《生命科学》 2019, 31(3): 279-283
摘 要:摘 要:急性肾损伤(AKI) 是慢性肾病(CKD) 和终末期肾病发生发展的危险因素。AKI 后,即使肾功能完全恢复,仍可能遗留肾脏结构的异常,进而发展为CKD。AKI 转变为CKD 的机制复杂,目前尚不完全清楚,有多种机制介导,包括肾小管上皮细胞修复障碍和细胞周期停滞、内皮细胞的损伤和微循环血管床减少、慢性炎症反应、线粒体功能障碍、肾素- 血管紧张素系统活化、表观遗传改变、组织与细胞衰老等,最终均可导致或加重肾脏纤维化,造成CKD。该文就AKI 转变为CKD 的机制进行综述。

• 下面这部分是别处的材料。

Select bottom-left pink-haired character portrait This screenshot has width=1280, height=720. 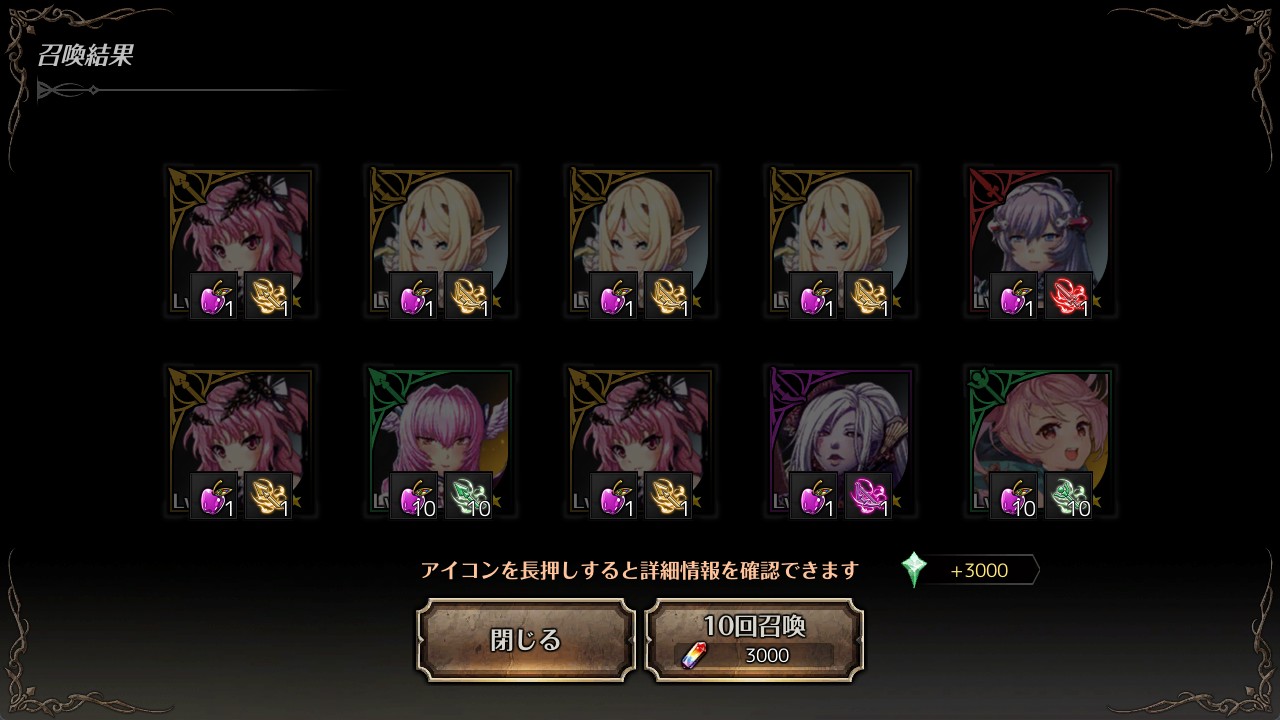[240, 443]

Abstract: Abstract: Acute kidney injury (AKI) is a risk factor for the future development of chronic kidney disease (CKD)and end-stage renal disease (ESRD). After AKI, even if the renal function is completely recovered, the abnormal structure of the kidney may be remained. Mechanisms of AKI-to-CKD transition are complex, including renal tubular epithelial cell repair disorder and cell cycle arrest, endothelial cell damage and microcirculation vascular bed reduction, chronic inflammation, mitochondrial dysfunction, tissue and cellular senescence. The precise mechanisms are not completely understood. The article summarized the main mechanisms for CKD progression following AKI.